(Beginning of EXERCISE DATA)
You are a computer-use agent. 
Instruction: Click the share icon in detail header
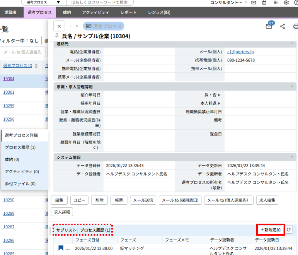point(283,27)
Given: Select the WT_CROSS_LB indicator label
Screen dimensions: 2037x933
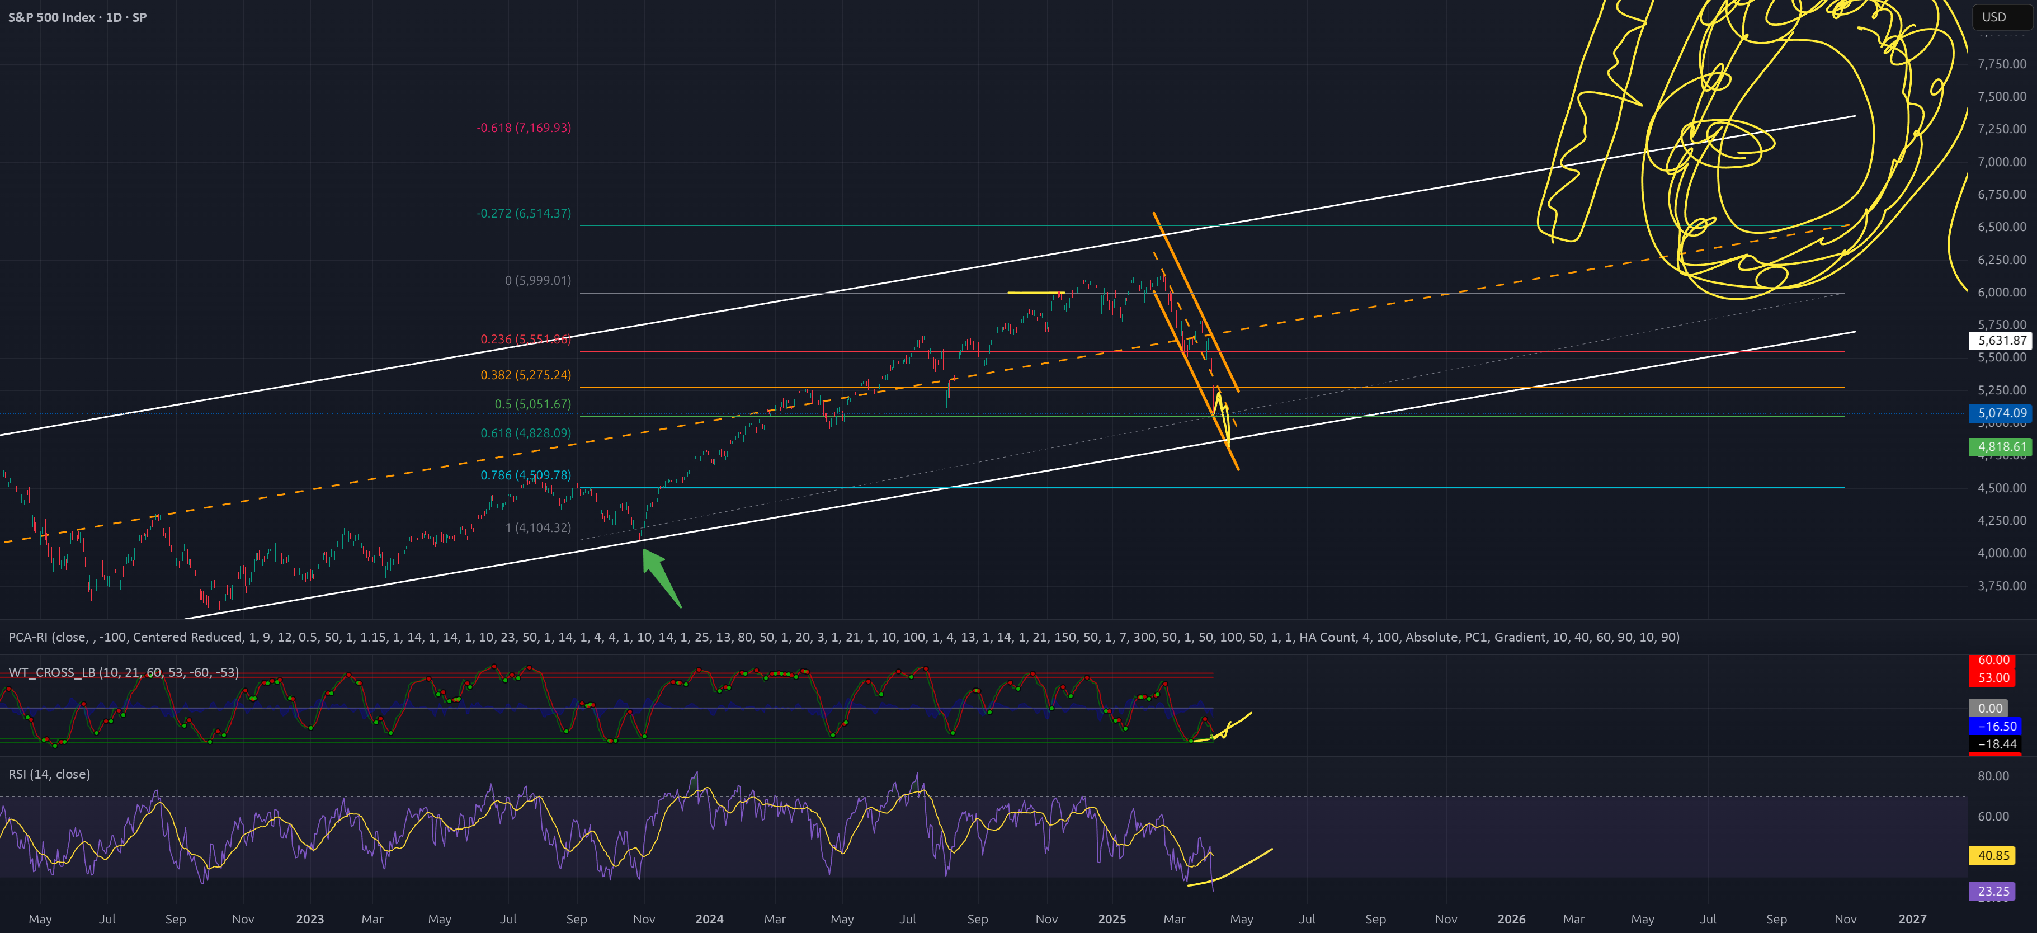Looking at the screenshot, I should pyautogui.click(x=123, y=672).
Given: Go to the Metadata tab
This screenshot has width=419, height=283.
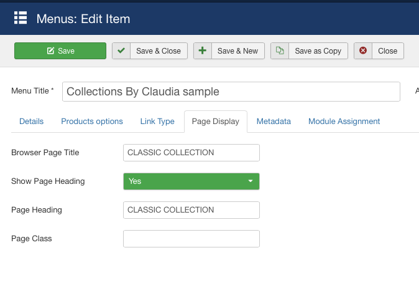Looking at the screenshot, I should (274, 122).
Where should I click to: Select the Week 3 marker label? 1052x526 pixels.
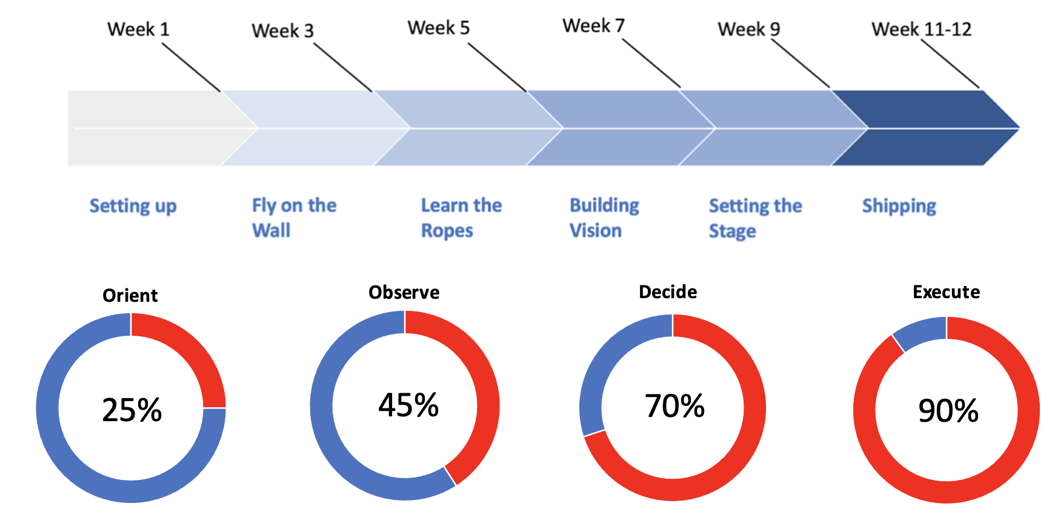click(x=282, y=30)
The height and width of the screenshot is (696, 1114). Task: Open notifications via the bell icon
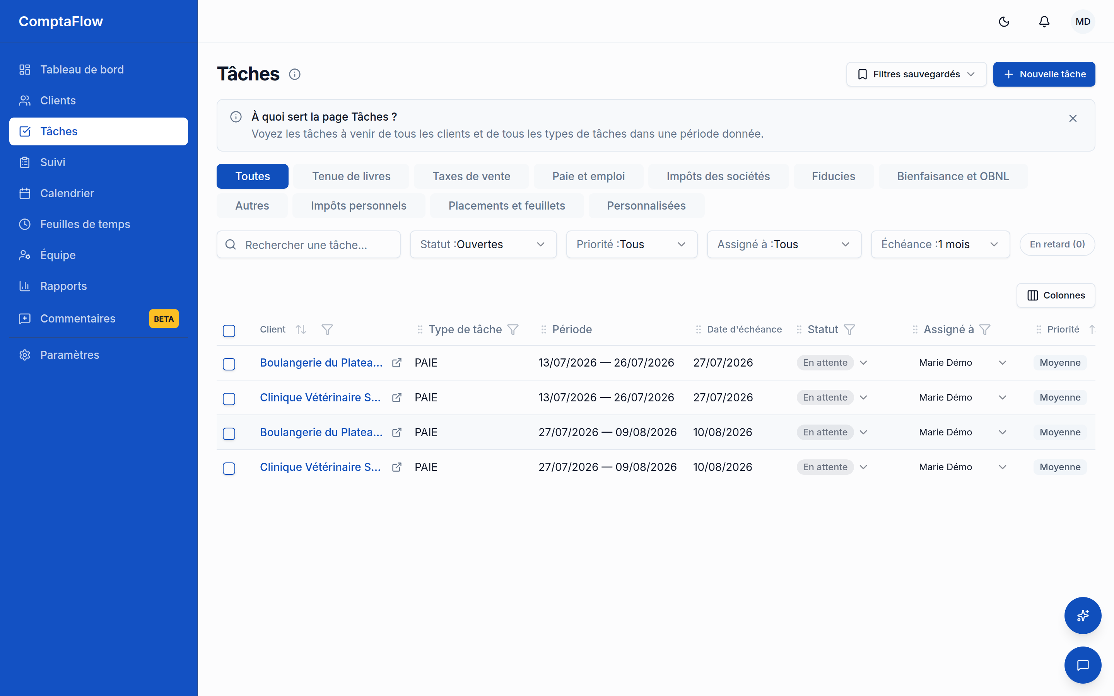(x=1044, y=22)
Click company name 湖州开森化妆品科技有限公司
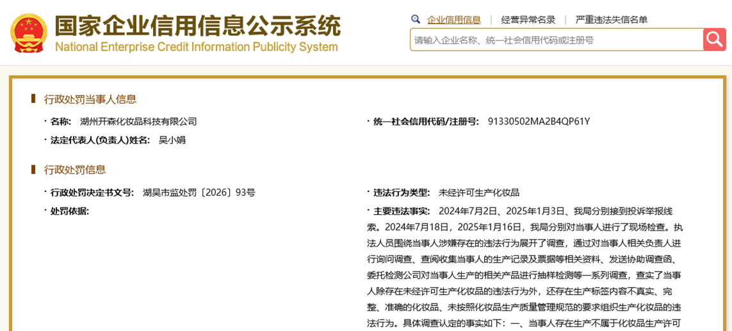This screenshot has height=331, width=732. tap(138, 122)
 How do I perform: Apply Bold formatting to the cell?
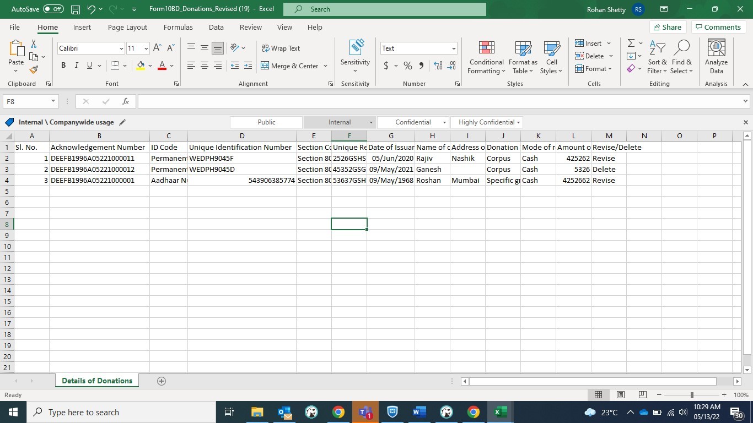coord(63,66)
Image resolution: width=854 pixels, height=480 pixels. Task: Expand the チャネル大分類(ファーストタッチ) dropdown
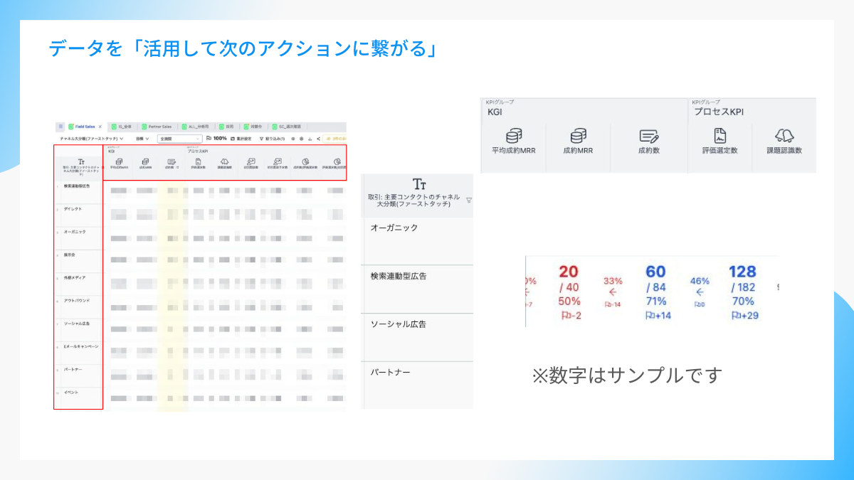92,139
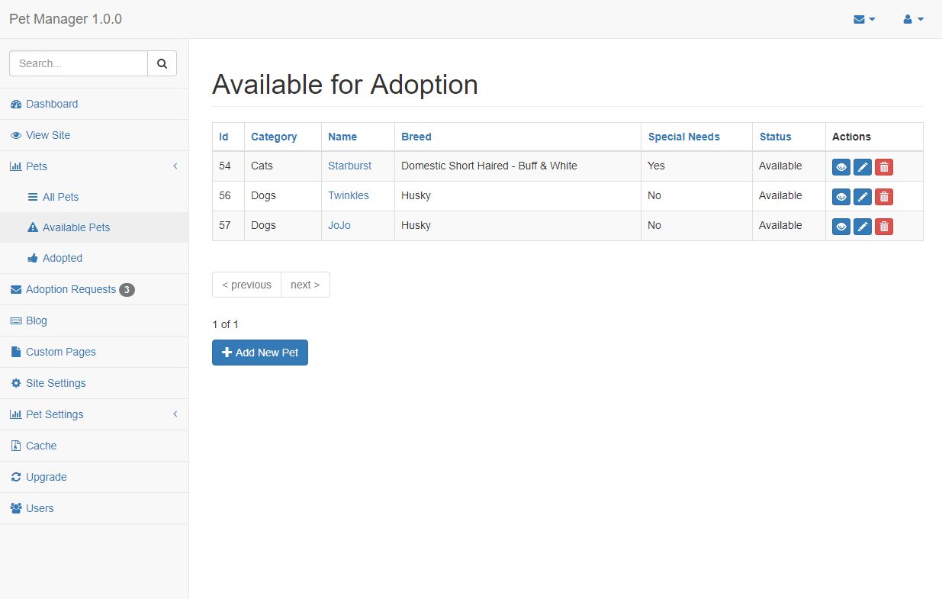Click the eye icon for Twinkles

pos(841,197)
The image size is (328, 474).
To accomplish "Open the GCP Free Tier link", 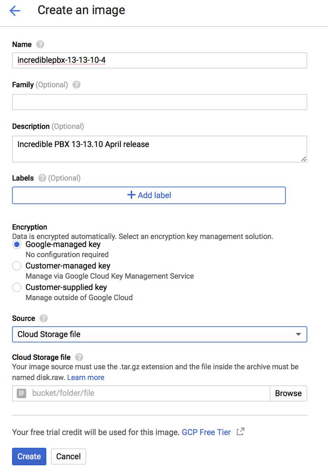I will (x=206, y=432).
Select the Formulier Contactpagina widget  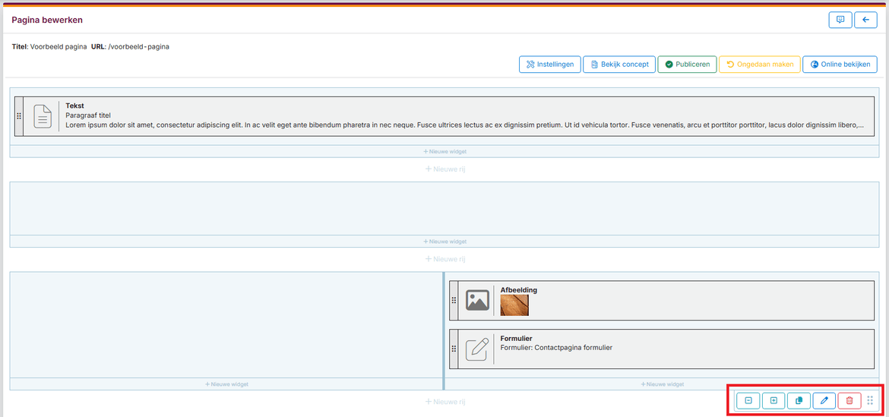tap(555, 348)
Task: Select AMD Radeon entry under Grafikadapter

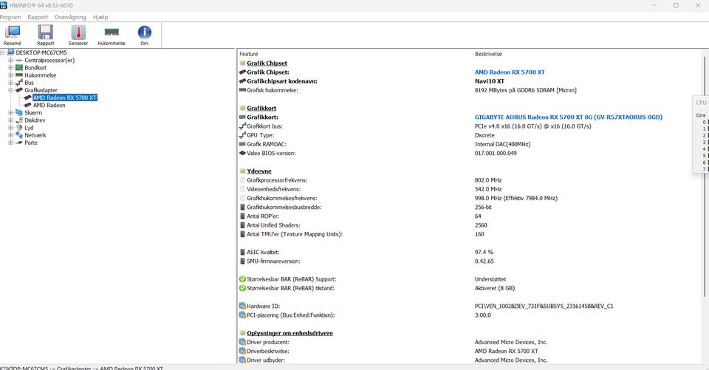Action: click(49, 105)
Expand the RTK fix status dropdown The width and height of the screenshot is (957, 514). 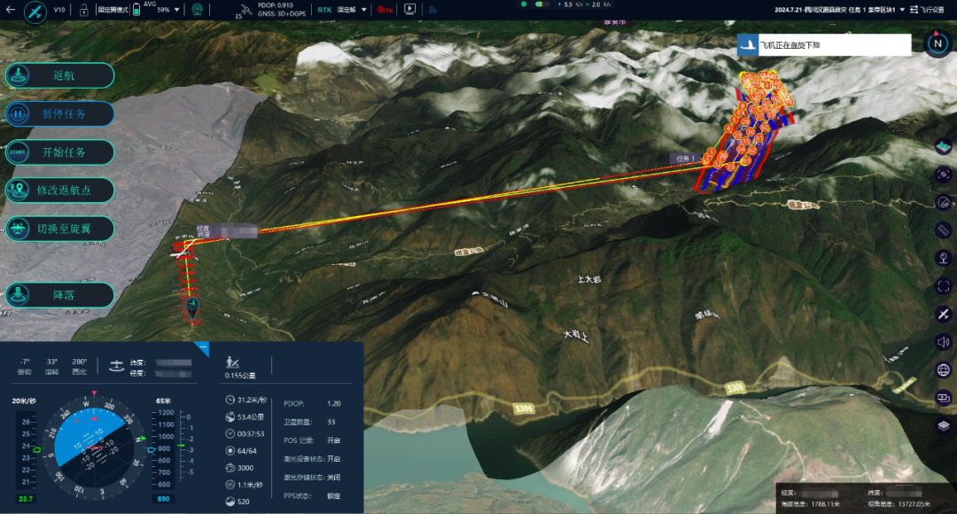363,10

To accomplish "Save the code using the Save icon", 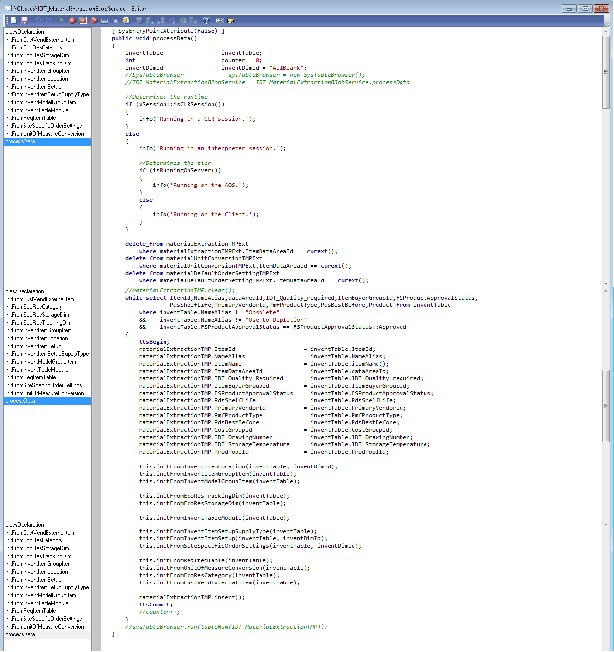I will [24, 20].

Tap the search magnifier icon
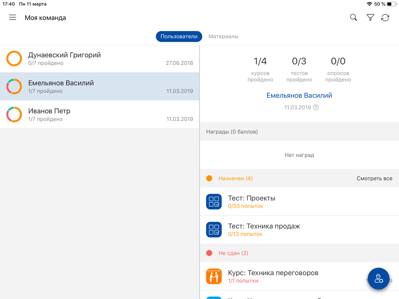(x=353, y=18)

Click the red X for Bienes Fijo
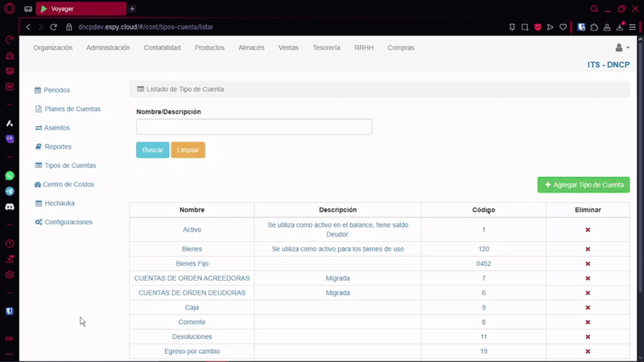588,264
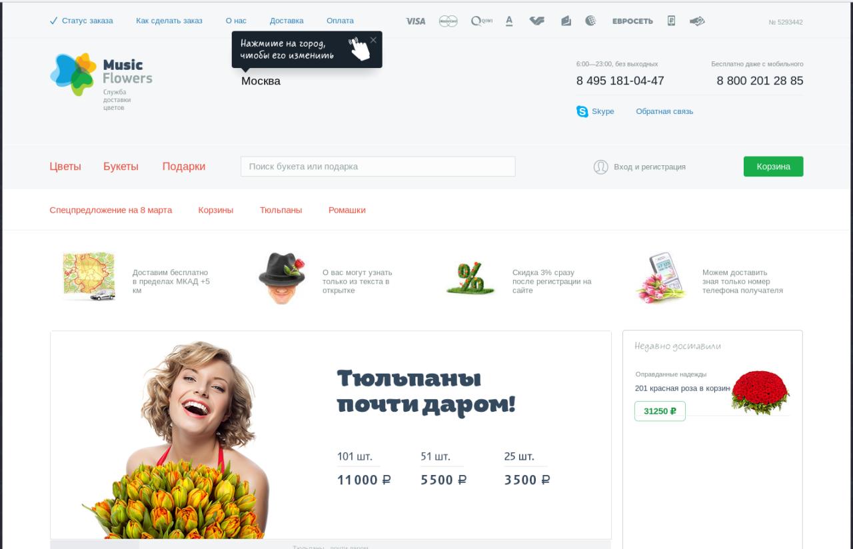
Task: Close the city tooltip popup
Action: (x=373, y=40)

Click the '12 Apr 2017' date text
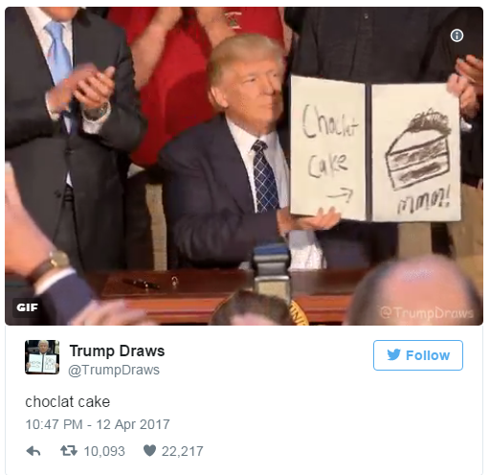pyautogui.click(x=133, y=424)
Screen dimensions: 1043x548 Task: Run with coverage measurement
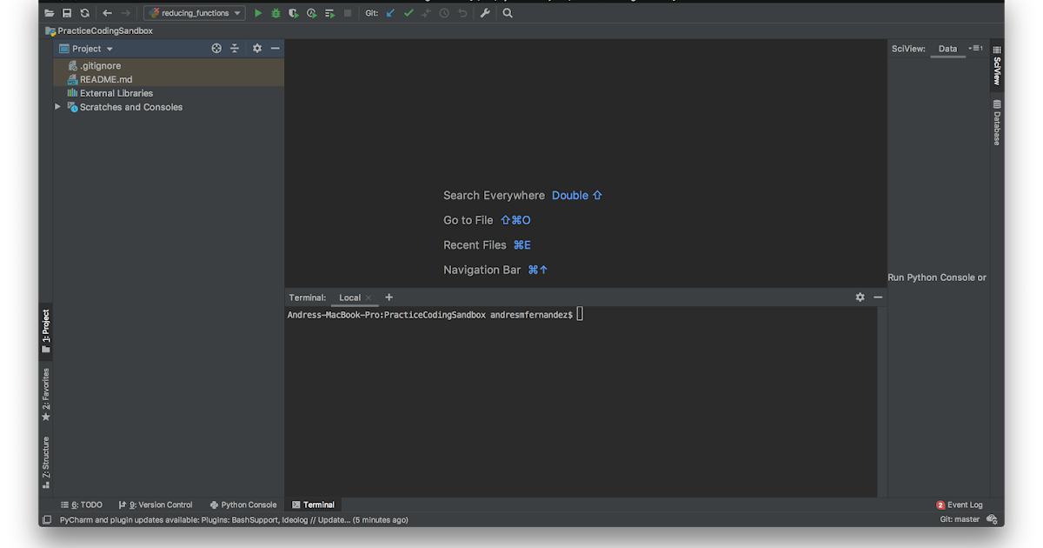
(End of EXERCISE DATA)
Please report all lines in the entries where "Given" appears.

Given: Select the WT_CROSS_LB indicator label
Given: Go to the Metadata tab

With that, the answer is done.